Samarina: The Timeless Pine

This was the easiest to locate among the photographs of Vlach villages taken by the Manakia brothers around 1900. It shows a distant view of Samarina, considered one of the highest villages in the Balkan Peninsula. The photograph shows an astonishing detail: a pine tree growing on the roof above the altar of the main church in Samarina. The peculiarity is that this pine tree never bears cones, and its roots are not visible in any way – neither from the outside nor inside the church – as they have not pierced through the thick roof into the altar. Wace and Thompson include a photograph of this pine in their book, likely taken a few years after the Manakia brothers’ image. Strangely, after more than a century, the tree hardly appears to have grown or developed at all.

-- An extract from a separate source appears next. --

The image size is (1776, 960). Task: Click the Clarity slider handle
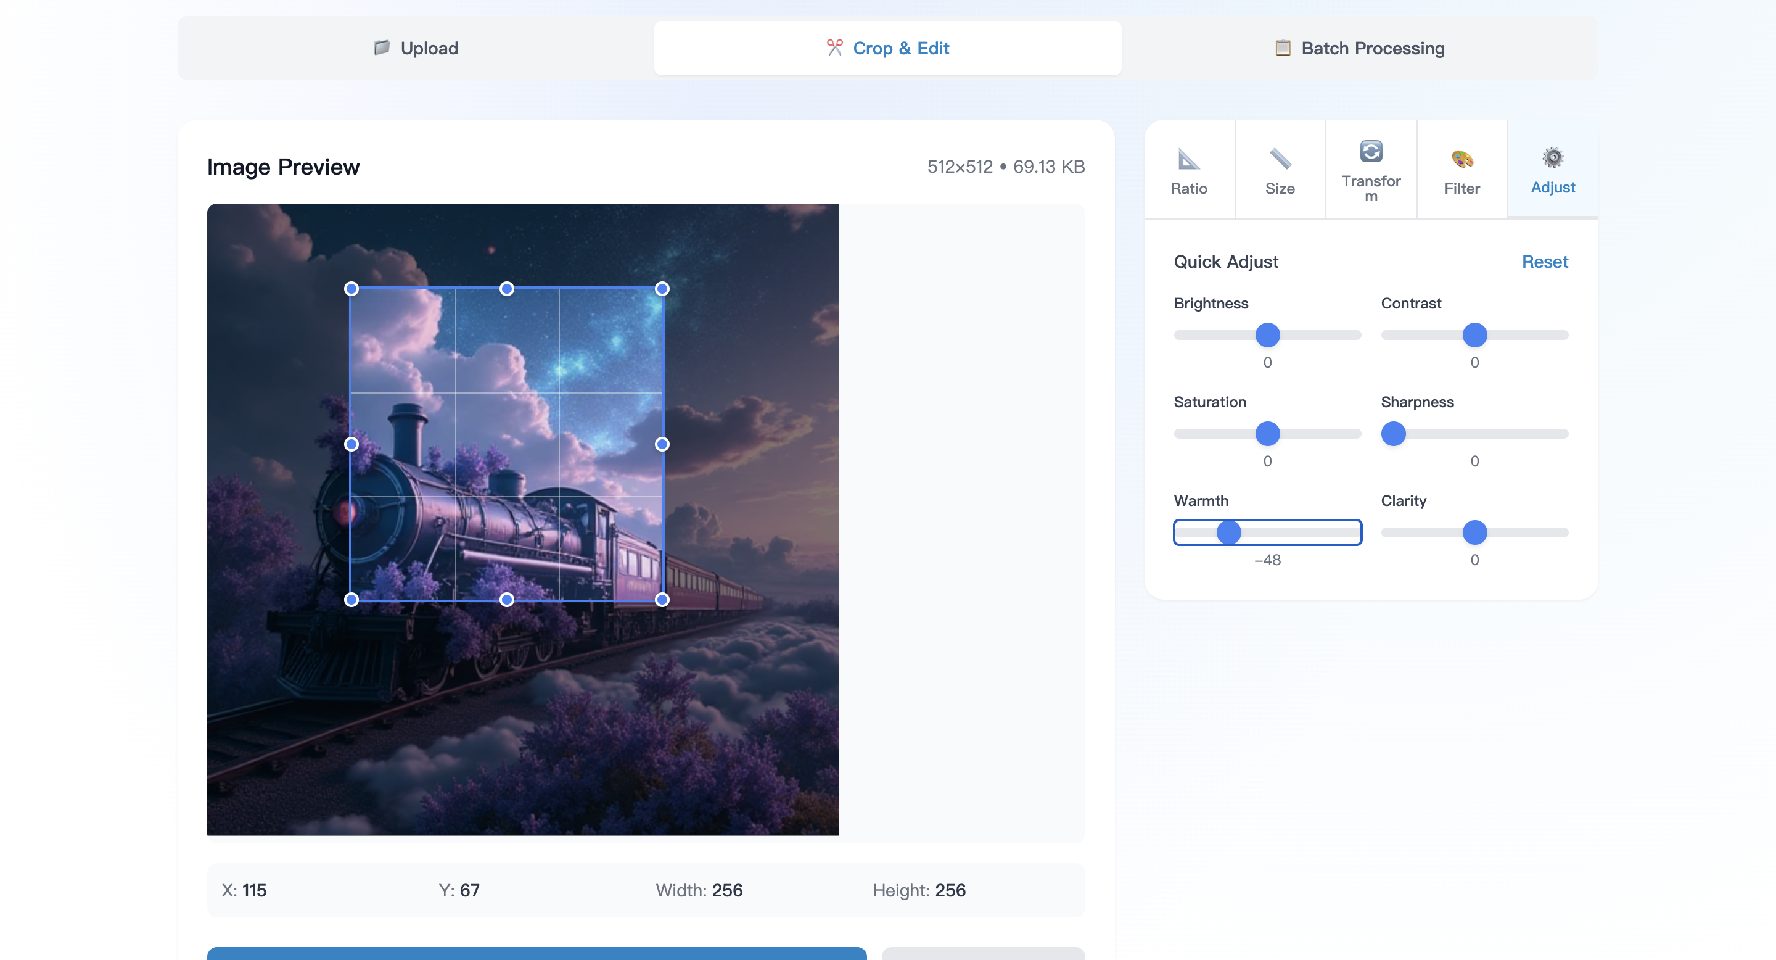pyautogui.click(x=1475, y=532)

The description Wace and Thompson provide about Samarina, viewed from a distance, closely matches the frame captured by the Manakia brothers. “The Pade Mushatæ (Fair Mead) deserves its name; it is a fine level space on the mountain slope, cut through here and there by rivulets of icy cold water, carpeted with good green turf, and in spring and early summer bright with flowers, primroses, cowslips, meadowsweet, gentian and cypripedium. Immediately before us is Gorgul’u. Behind Gorgul’u and half hidden in cloud is the triple massif of Zmolku, of which only two peaks, Zmolku and Moasha (The Old Woman), are visible. Directly in front of us deep down in the valley under the summit of Gorgul’u is the junction of two small streams. Just above this confluence and on the slope below the pine woods of Gorgul’u is Samarina itself. All eyes were at once turned towards the village. Our field glasses were hastily requisitioned, as all wanted to see the famous church on which grows a pine tree.”